Preparation of Sections and Fixation
Serial sections (7 µm) were cut on a cryostat (Reichert–Jung; Heidelberg, Germany) and mounted on pretreated glass slides. Pretreatment of slides with 2% aminopropylmethoxysilane (Sigma; München, Germany) in acetone for 5 min was performed to enhance sticking of sections during the staining procedure. Sections to be stained for human Mut-S-Homologon-2 were fixed in 3.7% paraformaldehyde (Merck 4005; Darmstadt, Germany) in PBS [10 min at room temperature (RT)], incubated in methanol (Merck 6009; 3 min, -20C), and transferred into PBS. Sections to be stained for Ki-67 were air-dried (2 hr, RT), followed by fixation in acetone (10 min, RT), air-drying (a few minutes), chloroform (10 min, RT), air-drying, and rinsing in 0.05 M Tris-buffered saline (TBS), pH 7.6 (10 min, RT).

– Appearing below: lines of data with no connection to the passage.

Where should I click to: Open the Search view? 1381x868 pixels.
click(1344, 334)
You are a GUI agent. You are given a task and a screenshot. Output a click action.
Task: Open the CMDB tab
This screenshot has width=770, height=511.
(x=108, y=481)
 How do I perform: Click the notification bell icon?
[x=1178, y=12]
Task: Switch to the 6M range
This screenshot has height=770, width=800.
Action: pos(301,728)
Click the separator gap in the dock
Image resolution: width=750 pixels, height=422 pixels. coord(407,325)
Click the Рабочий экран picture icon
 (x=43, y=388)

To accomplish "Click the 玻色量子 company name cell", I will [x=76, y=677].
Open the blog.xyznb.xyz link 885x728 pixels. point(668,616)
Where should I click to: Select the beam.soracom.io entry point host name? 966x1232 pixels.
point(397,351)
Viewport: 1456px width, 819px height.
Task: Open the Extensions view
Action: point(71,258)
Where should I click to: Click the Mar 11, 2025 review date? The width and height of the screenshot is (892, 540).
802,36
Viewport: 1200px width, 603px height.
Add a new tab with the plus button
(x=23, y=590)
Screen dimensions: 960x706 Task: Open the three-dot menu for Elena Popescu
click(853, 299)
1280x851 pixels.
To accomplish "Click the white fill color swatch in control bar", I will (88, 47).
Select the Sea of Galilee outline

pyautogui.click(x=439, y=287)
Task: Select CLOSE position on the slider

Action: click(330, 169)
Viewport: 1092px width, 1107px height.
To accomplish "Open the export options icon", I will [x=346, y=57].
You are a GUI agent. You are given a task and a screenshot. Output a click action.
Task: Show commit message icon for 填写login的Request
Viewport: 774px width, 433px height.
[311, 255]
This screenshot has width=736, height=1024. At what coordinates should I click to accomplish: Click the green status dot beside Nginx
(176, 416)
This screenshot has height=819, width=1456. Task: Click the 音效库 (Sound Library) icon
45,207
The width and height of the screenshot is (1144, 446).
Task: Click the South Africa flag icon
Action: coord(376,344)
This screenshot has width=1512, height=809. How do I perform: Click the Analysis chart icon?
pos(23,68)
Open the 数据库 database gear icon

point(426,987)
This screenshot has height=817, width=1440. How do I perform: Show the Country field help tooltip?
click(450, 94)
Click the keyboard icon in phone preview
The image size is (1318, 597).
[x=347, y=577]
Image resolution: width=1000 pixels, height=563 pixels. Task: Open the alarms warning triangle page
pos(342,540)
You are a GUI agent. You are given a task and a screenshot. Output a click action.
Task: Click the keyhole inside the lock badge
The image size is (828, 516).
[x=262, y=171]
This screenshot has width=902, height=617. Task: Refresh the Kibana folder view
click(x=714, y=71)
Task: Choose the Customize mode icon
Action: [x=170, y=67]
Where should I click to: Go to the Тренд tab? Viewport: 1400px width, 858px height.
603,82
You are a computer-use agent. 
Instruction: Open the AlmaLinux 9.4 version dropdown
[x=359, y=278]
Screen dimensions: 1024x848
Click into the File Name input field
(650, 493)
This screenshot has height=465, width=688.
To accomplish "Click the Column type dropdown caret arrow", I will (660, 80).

In Situ Detection of Human Mut-S-Homologon-2 Protein and Ki-67 Antigen
Incubation steps were performed in a moist chamber at RT, covering the sections with 100 µl of the respective reagents. The slides were incubated with the human Mut-S-Homologon-2 antibody at a dilution of 1:20 and with the Ki-67 antibody at a dilution of 1:200. After intermediate washing steps (PBS/TBS twice for 5 min), the sections were incubated with biotin-labeled rabbit anti-mouse IgG or goat anti-rabbit IgG (Dako) at a dilution of 1:400 (30 min, RT) and incubated with streptavidin–peroxidase complexes (Dako; 1:400, 30 min, RT). After rinsing, the sections were incubated with 3-amino-9-ethylcarbazole (AEC; Sigma A5754) as a substrate for the peroxidase reaction, transferred into tapwater, and mounted with Aquatex (Merck).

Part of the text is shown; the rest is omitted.